::: DATASET RECORDS
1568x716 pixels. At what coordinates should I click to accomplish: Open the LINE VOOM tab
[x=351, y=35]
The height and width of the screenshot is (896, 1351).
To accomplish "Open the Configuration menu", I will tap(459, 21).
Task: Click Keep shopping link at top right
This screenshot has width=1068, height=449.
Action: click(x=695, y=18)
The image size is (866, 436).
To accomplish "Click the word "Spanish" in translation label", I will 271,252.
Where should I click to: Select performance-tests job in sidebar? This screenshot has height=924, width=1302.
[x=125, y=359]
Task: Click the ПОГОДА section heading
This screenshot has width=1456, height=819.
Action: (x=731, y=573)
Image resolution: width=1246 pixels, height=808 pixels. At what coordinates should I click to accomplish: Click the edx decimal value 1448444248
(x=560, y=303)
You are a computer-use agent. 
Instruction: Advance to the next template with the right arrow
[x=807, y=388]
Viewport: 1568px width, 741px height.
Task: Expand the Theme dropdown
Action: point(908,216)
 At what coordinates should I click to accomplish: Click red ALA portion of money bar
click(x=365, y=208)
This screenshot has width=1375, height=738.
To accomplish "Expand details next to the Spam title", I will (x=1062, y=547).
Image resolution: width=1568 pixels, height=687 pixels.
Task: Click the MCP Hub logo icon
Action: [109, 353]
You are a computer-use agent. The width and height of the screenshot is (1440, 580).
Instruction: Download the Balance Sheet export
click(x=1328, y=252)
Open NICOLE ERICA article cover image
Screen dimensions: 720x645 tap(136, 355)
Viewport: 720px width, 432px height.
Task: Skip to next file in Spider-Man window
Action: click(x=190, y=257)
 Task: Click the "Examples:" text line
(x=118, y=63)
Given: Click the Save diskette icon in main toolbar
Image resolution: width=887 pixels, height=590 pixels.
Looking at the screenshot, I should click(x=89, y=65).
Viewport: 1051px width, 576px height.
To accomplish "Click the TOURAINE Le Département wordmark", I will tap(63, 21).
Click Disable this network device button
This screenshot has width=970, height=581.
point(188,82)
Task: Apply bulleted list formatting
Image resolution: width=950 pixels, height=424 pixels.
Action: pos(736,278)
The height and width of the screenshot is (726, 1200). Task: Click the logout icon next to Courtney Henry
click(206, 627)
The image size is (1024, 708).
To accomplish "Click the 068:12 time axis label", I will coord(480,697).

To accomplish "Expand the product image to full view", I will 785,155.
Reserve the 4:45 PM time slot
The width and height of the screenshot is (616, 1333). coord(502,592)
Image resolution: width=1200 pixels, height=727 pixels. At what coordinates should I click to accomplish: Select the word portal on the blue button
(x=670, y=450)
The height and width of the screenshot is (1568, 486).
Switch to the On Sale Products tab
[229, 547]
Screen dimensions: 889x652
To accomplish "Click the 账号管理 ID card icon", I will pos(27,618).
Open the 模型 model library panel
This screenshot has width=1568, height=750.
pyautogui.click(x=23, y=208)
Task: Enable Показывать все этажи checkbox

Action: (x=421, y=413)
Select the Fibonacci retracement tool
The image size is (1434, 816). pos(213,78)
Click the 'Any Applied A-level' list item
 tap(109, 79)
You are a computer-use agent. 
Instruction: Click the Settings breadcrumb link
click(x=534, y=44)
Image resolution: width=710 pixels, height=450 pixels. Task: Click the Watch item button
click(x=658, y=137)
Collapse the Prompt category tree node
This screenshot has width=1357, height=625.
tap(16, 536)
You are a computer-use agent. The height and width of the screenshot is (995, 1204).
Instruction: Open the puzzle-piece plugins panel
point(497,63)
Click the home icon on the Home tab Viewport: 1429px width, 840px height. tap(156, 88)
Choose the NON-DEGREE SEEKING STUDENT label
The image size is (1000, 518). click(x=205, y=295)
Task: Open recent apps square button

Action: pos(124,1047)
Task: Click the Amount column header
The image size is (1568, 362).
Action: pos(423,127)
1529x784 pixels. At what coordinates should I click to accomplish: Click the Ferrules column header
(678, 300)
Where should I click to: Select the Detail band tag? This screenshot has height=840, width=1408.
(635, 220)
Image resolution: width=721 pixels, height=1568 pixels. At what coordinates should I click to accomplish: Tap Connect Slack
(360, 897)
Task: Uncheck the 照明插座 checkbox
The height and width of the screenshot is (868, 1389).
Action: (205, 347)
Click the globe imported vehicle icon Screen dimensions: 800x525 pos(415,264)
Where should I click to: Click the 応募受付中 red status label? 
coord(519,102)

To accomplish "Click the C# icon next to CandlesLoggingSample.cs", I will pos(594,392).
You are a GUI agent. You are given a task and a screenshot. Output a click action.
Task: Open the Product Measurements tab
::::::
> **WORK INSTRUCTION**: Find the number of lines in the records that include the word "agent". Write only that number.

> **RESPONSE TO THIS TASK**: 5